Minnesota Twins: 3 Reasons Byron Buxton is the early MVP Frontrunner

We’re one month into the season, and the Minnesota Twins are 9-15, the third worst record in baseball. The pitching has been disappointing outside of Taylor Rogers, Jose Berrios, Michael Pineda, and J.A. Happ.

The defense of the team has been downright terrible, and the offense is truly and undoubtedly bad. The hitting has been mostly terrible. One shining exception to the otherwise awful start to the year? Byron Buxton.

He’s been so good that MLB.com put him fourth on their list of MVP candidates, listed behind Mike Trout, J.D. Martinez, and Shohei Ohtani. That’s pretty good company to be in, but I would argue that he should be the clear frontrunner in the race.

Reason No. 1 for the Minnesota Twins’ Byron Buxton to win MVP: His Offensive Numbers

Buxton has been fantastic this season, playing better than almost any other hitter in baseball. He is tied for first in offensive WAR, second in homers, third in total bases, and ranks ninth in doubles. If he qualified, he would also rank first in batting average, slugging percentage, and OPS.

Those are really impressive numbers for the outfielder, far and away the best numbers he’s ever put up. He’s never slashed better than .262/.314/.513 and his career homer and RBI numbers have never gotten higher than 16 homers and 51 RBI, but these numbers seem legit.

According to Baseball Savant, Buxton is hitting in the 97th percentile in average exit velocity, 94th percentile in max exit velocity, 98th percentile in sprint speed, barrel percentage, expected weighted on-base average, and expected batting average. Wow.

On top of all that, Buxton was tops in the league in expected slugging and hard-hit percentage. He’s been an absolute force offensively, and his BABIP (batting average on balls in play) is even higher (.438), suggesting his batting average should be higher. He’s on fire on offense.

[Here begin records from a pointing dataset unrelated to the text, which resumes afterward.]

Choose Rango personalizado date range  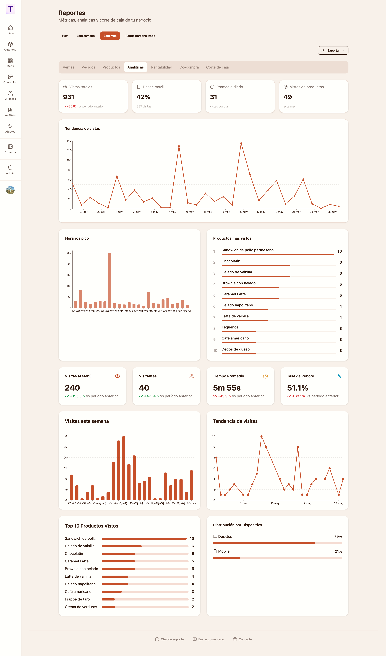(x=140, y=36)
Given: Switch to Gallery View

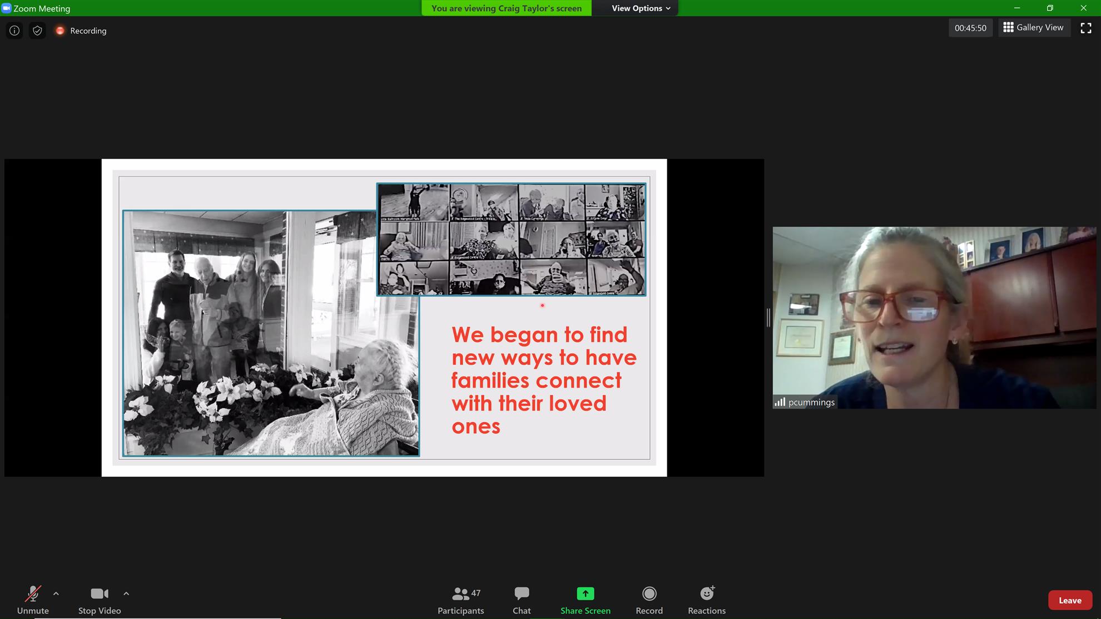Looking at the screenshot, I should coord(1033,27).
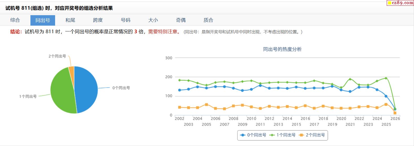Toggle the 0个同出号 legend series
Screen dimensions: 414x146
point(253,135)
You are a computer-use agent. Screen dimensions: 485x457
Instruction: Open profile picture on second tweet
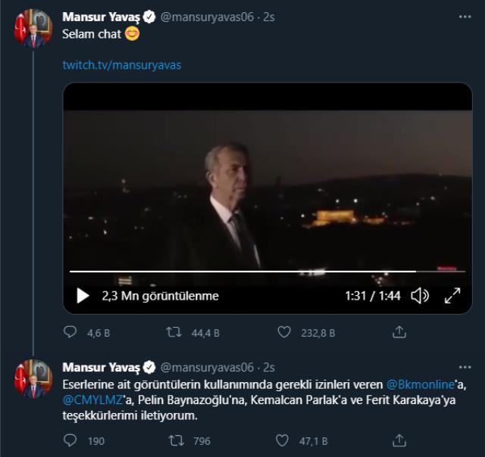pos(33,379)
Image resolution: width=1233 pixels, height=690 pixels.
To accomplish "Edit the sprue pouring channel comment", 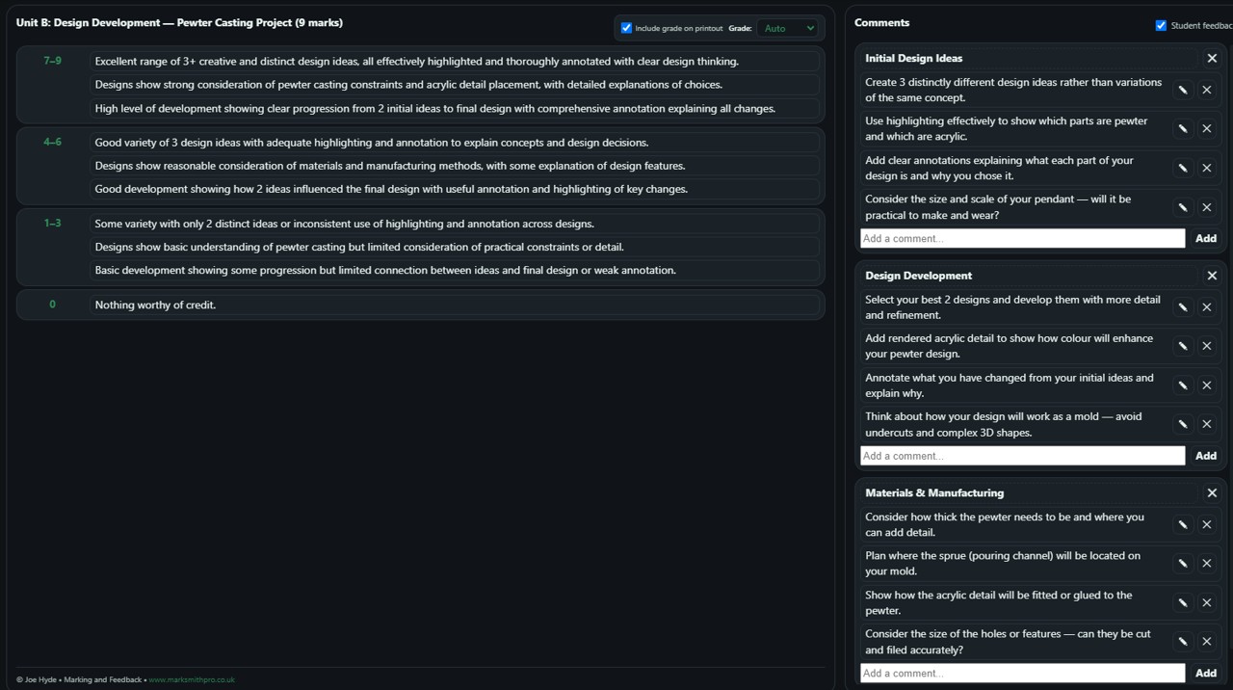I will click(x=1182, y=564).
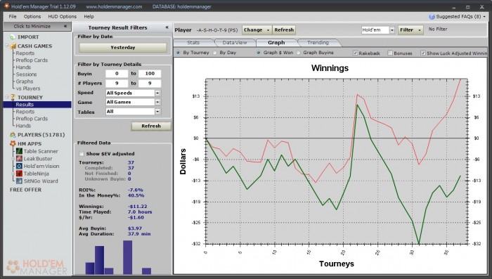The height and width of the screenshot is (279, 492).
Task: Open the Hold'em Vision app icon
Action: tap(19, 166)
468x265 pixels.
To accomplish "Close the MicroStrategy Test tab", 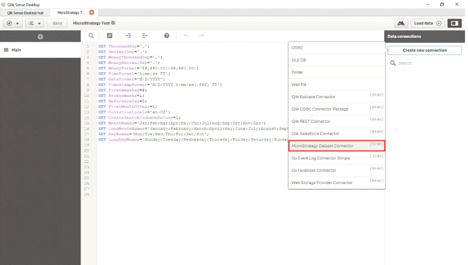I will tap(91, 12).
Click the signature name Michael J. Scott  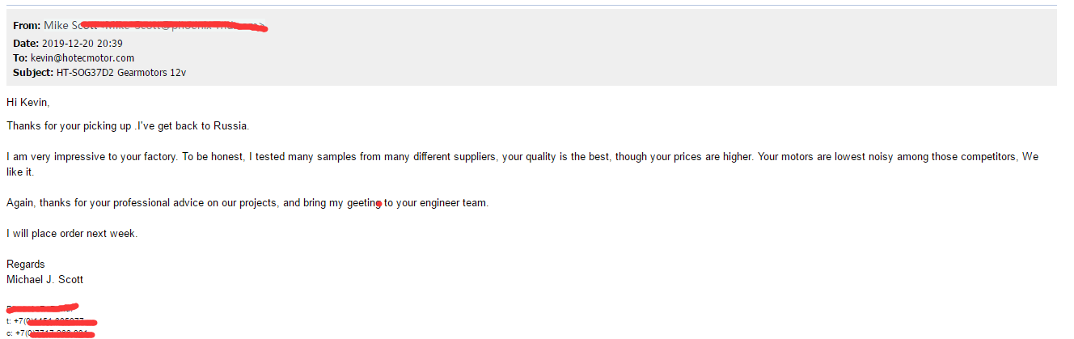coord(44,280)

Reason No. 2 for the Minnesota Twins’ Byron Buxton to win MVP: His Defense is as Good as it’s Always Been

All of those offensive stats don’t even compare to his defense, where his exceptional fielding skills have him ranked seventh-best in the league for defensive WAR. The only reason he’s ranked that low is the number of games he’s played.

Buxton’s is one of baseball’s fastest players, allowing him to steal bases almost at will. It also allows him to catch baseballs that most people can’t get to, helping make him one of the league-leaders in dWAR over the past few years, despite missing a healthy number of games. That defense gives him a leg up on the competition.

As good as Mike Trout is on defense, he’s not as good as Buxton. J.D. Martinez is best served as DH this point. Ohtani is a good pitcher, but Buxton is a better defender than Ohtani is a pitcher. Jose Ramirez isn’t even in the same category. If defense matters, and it should, Buxton’s defense will give him a huge boost. Plus we get plays like this:

Reason No. 3 for the Minnesota Twins’ Byron Buxton to win MVP: He’s easily the Twins’ Most Valuable Player

The most valuable player in baseball should also be the most valuable player on his team, and so far, that screams Byron Buxton. Nelson Cruz has been his usually stellar self, but as good as Nelson has been, Buxton has been that much better. Here are the compared lines:

  • Buxton: 19 G, .408/.447/.859, 8 HR, 14 RBI, 272 OPS+, 3 SB
  • Cruz: 24 G, .325/.374/.675, 8 HR, 21 RBI, 200 OPS+

It’s very surprising how much better Buxton has been in 19 games than Cruz has been in 24. This type of play gets you awards, including MVP. All of these factors come together to put Buxton at the front of the MVP race.